One early example involved increased seat loads potentially stressing the aircraft floor. We ranked this risk as medium-high—likely to happen and with high impact. Working with Boeing and Heath-Techna, we engineered structural upgrades to floor bracing and seat tracks, which successfully dropped the risk rating to “very low.”

But mitigation often introduces new risks. More structural changes meant more scrutiny from regulators like CASA and the FAA. Thankfully, with certifiers involved from day one, this risk was low and manageable.

When Risk Becomes Reality

No matter how diligent your planning, things can still go sideways. Business-class seats failed flammability testing after installation—a nightmare scenario with millions on the line. The aircraft was grounded, and we faced a choice: redesign or replace all the seats.

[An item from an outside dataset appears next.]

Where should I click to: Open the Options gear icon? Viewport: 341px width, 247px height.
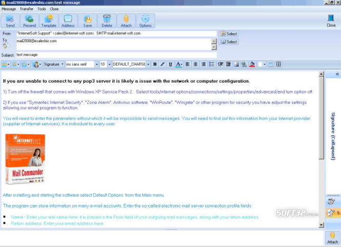click(x=145, y=21)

Why wasn’t this caught earlier? Because risk ranking is part science, part art. Despite the seat manufacturer’s assurance, the ranking was too optimistic. But we didn’t panic. The team found a solution: apply a Kydex flame-resistant coating and repeat the tests. After multiple rounds, the seats passed, and we replaced only those necessary.

This was no longer risk management—it was issue management. But because we had de-risked so many other aspects of the program, we had the bandwidth to handle it.

The First Aircraft, The First Victory

In August 2011, VH-OEG touched down in Avalon, Victoria. Our hangar became a maze of old and new parts, technical staff, and testing stations. I remember walking in, seeing the disassembled aircraft, and thinking: “How are we ever going to get this flying again?”

But we did. Certification, testing, flight checks—it all came together. And we got that aircraft back in the air in under 45 days.

Final Thoughts

Risk management isn’t just about avoiding disaster. It’s about being prepared enough to handle the unexpected. At Qantas, it was the difference between grounding and flying. For program managers in any field, the lesson is simple: treat risk like a core system, not a side report.

As I’ve learned across aviation, software, telehealth, and beyond—the best programs aren’t the ones that avoid problems. They’re the ones that are ready when problems arise.